Test with ODE and Shadowmapping: is this too much for Panda?

I have a really simple scene with a trimesh (~4000 triangles) and as many spheres as we want (we can add a new sphere left-clicking on the terrain). ODE handles collisions between spheres and ground, and there’s also some shadowmapping. You can try all this downloading this file: megaupload.com/?d=9Y3EAFPD (sorry, I do not have a server, so I had to use megaupload for just 45Kb)

The code is quite ugly, I just mixed three examples in that file (the chessboard demo, an ODE example and shadowmapping). Spheres are not really spheres but boxes, so they don’t roll forever. That’s not a problem.

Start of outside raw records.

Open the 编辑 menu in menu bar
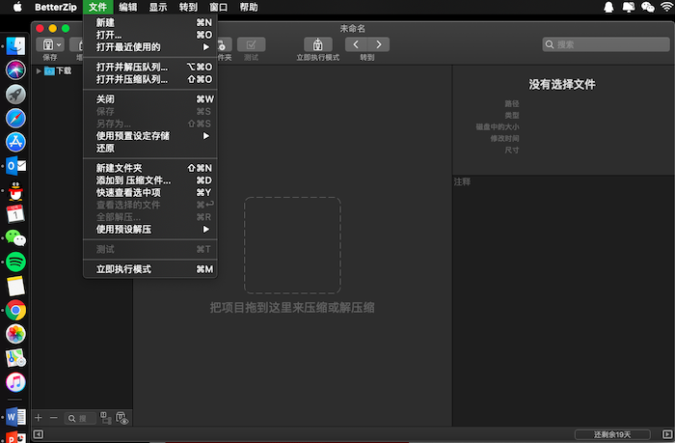The width and height of the screenshot is (675, 443). click(128, 7)
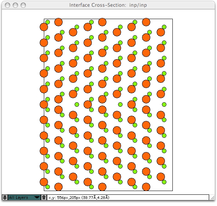Select rightmost orange atom on the top cell edge
The width and height of the screenshot is (217, 206).
pyautogui.click(x=146, y=22)
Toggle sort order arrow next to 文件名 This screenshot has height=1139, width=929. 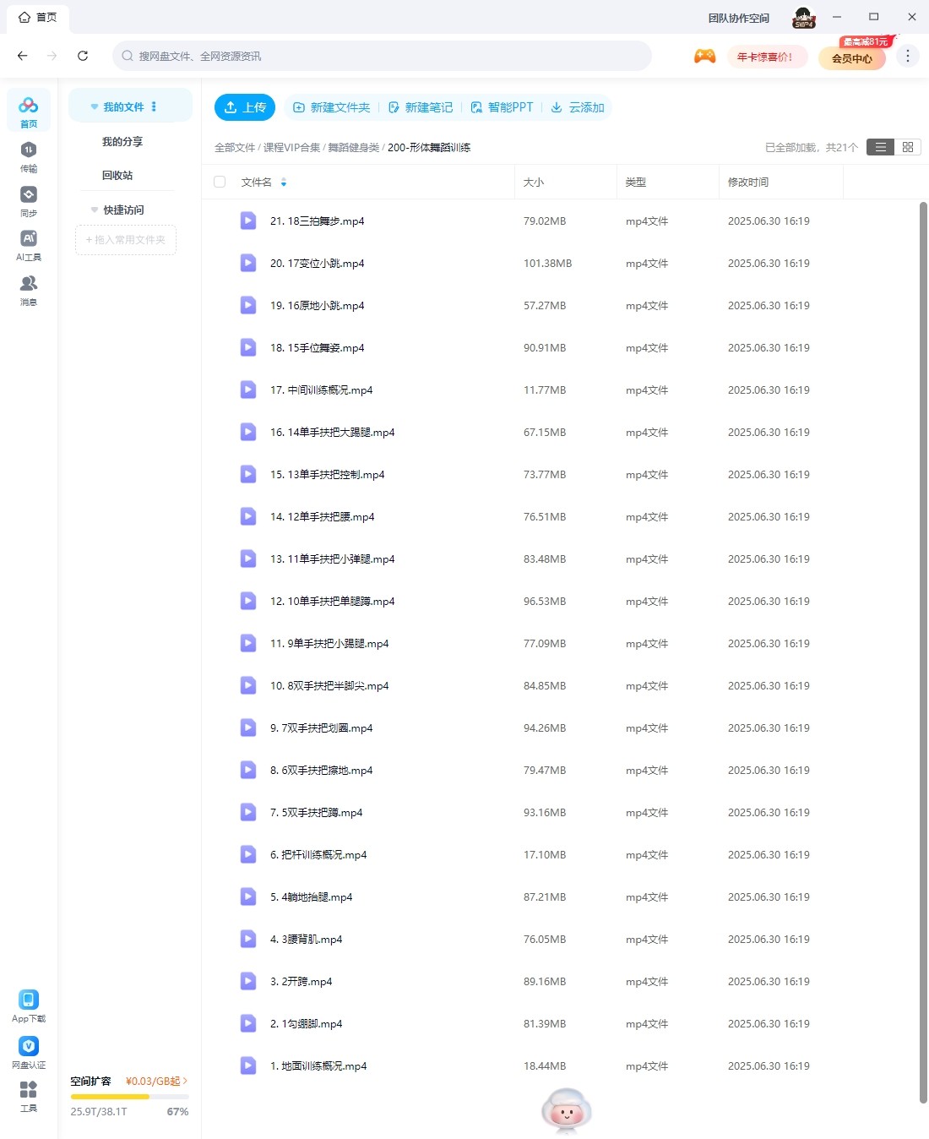(284, 183)
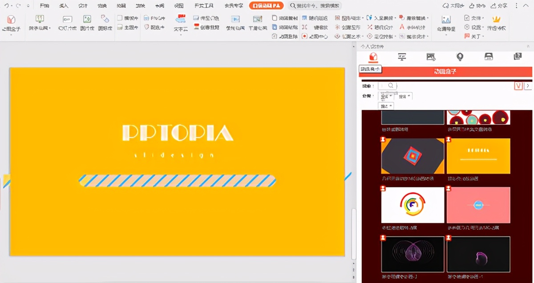The image size is (534, 283).
Task: Open the orange Pocket Animation PA tab
Action: click(266, 6)
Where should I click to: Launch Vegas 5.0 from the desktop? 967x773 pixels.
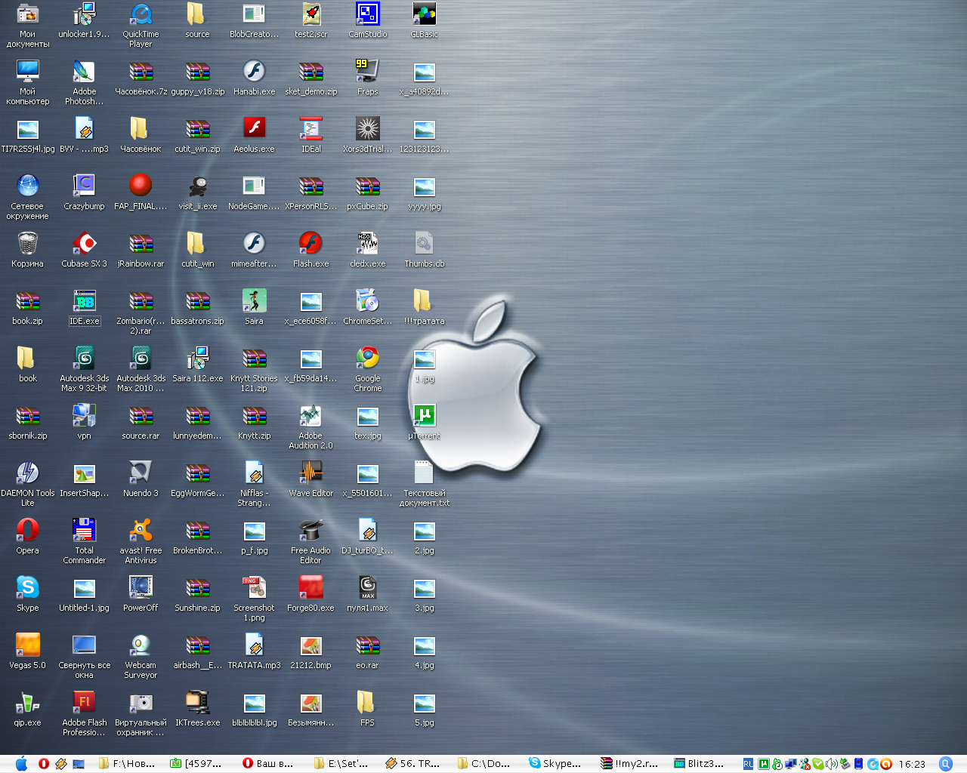[x=28, y=645]
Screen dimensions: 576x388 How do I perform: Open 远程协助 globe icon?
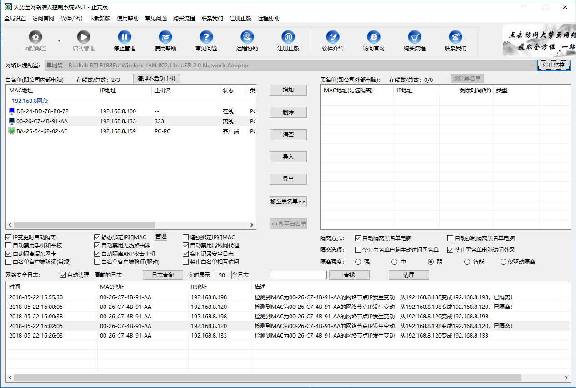coord(247,37)
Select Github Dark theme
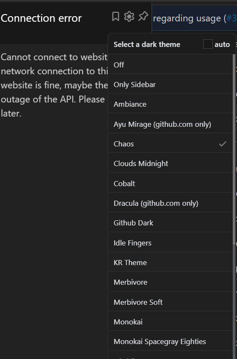This screenshot has height=359, width=237. 170,223
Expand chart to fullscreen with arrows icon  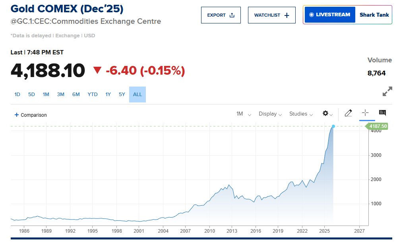click(x=387, y=91)
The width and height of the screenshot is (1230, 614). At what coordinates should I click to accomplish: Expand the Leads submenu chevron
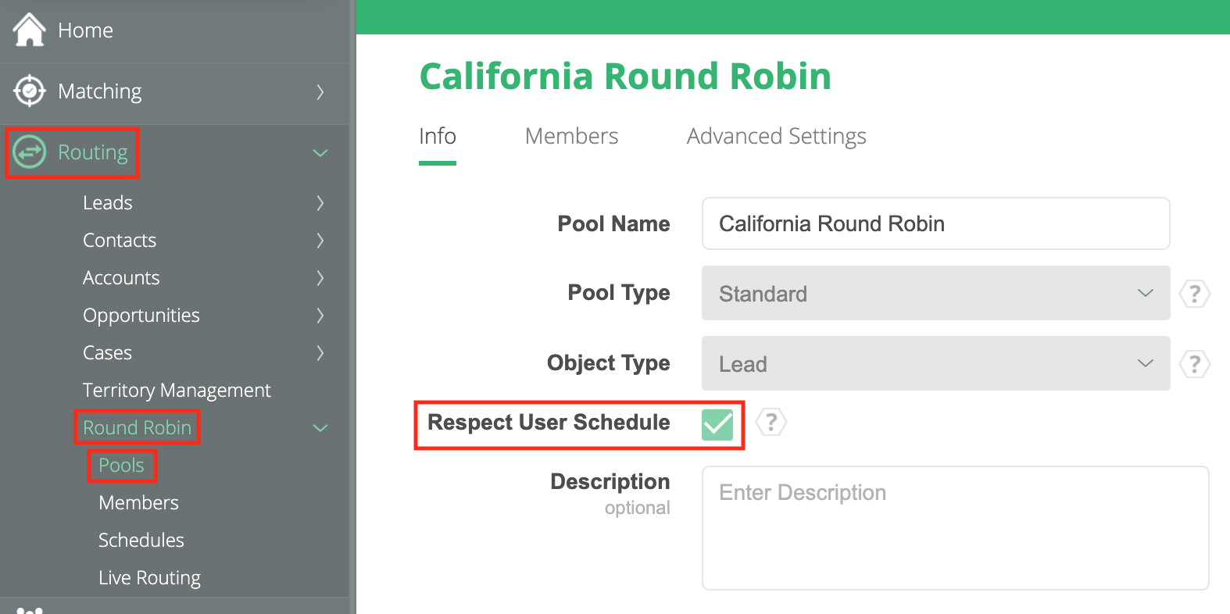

I seriously need to know if this is a natural limit for Panda3D or if I’m doing something wrong (which is quite probable!). When I reach 60 spheres, I get 26fps. That’s not much. If that’s a ‘natural limit’, I should forget about any kind of post-processing or complex AI.

Is it because of Panda3D? Is it because of Python? Is it ODE? Is it my code? I just don’t know, but I wish it were my code, because I really would like to use Panda for this project.

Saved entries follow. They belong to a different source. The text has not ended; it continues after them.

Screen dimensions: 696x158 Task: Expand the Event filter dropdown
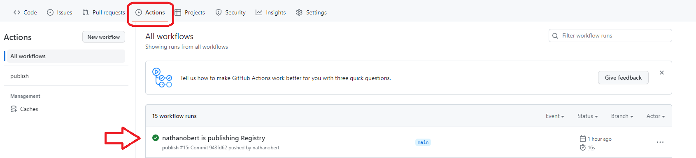pyautogui.click(x=555, y=116)
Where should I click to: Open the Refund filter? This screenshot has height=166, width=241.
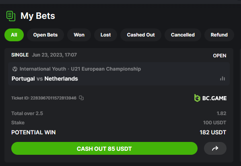click(219, 35)
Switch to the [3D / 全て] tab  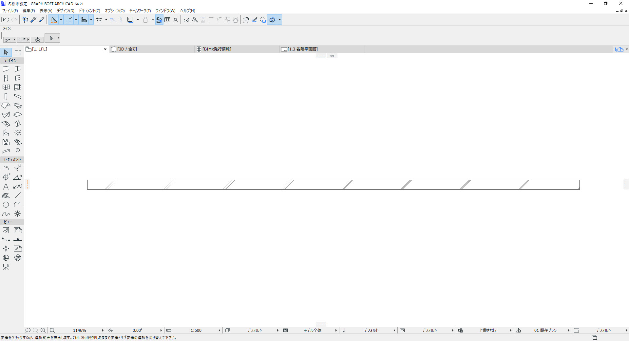[152, 49]
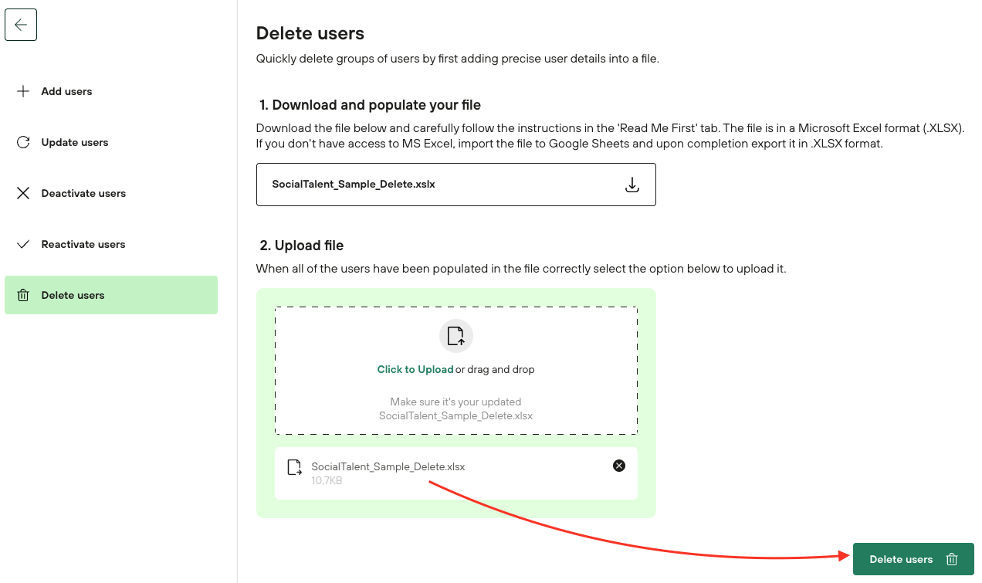Click the "Click to Upload" link

tap(415, 369)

I havent check out your code but you do have ways to see whats slowing down your scene.

panda3d.org/manual/index.php/M … ith_PStats

Is a build in way to see whats really slowing your scene down. It could be a number of things from collision to too many pixles.

From there if its to many pixles you can use mipmaping. Or to many collision, maybe only do so many at one time or something.

Ok, I launched the scene with PStats, and I get the following results. I’ll explain them in percentages. Well, 67ms is the vertical top of my PStats graph, so you can get an idea.

The graph is something like:

*: 10% (generate text, but negligible)
Wait: 25% -50% (thread block)
App: 25% (most of it, it’s render_frame)
Cull: 20% (15% window1, 5% offscreen buffer)
Draw:25% (15% window1, 5% offscreen buffer)

So… I still have no idea what’s going on. Rendering seems to take most of the time, but that’s normal: it is the only thing I’m doing, apart from ODE (but ODE is almost invisible in the App graph) and Wait is required, right?

This machine is a Dell Studio 15, Intel Centrino 2, 2.27GHZ, 4Gb RAM, Ati Mobility Radeon HD 3400 with Vista, DX10 (and Ubuntu). On the other hand, we get 50fps with 150 spheres on an AMD 64 DUAL X2 2.6GHZ Y 2HB RAM with a graphics card under 60€ (with XP)

But I can play Half Life 2 with no problems at all :m There must be something I’m doing wrong…

Any idea? Is there something wrong in the code? Is it my machine? Vista, perhaps? I have to try it in my Ubuntu…

I’ve not researched on the performance of ODE in panda is reasonable or not. But you can download demomaster to compare its performance on your machine. Demomaster comes with several ODE demos

I run ODE demos on my Windows XP, NVidia 9500:
ODE demo 1, around 105 geoms, (click drop box/spheres 5 times), I get 40 fps.

ODE with shadow manager 1, around 85 geoms (click drop box/sphere 4 times), I get 38 fps

ODE with shadow manager 2, around 85 geoms (click drop box/sphere 4 times), I get 31 fps

ODE Car demo, when no particle is emitted (no smoke) and the car is at rest, I get around 42 fps.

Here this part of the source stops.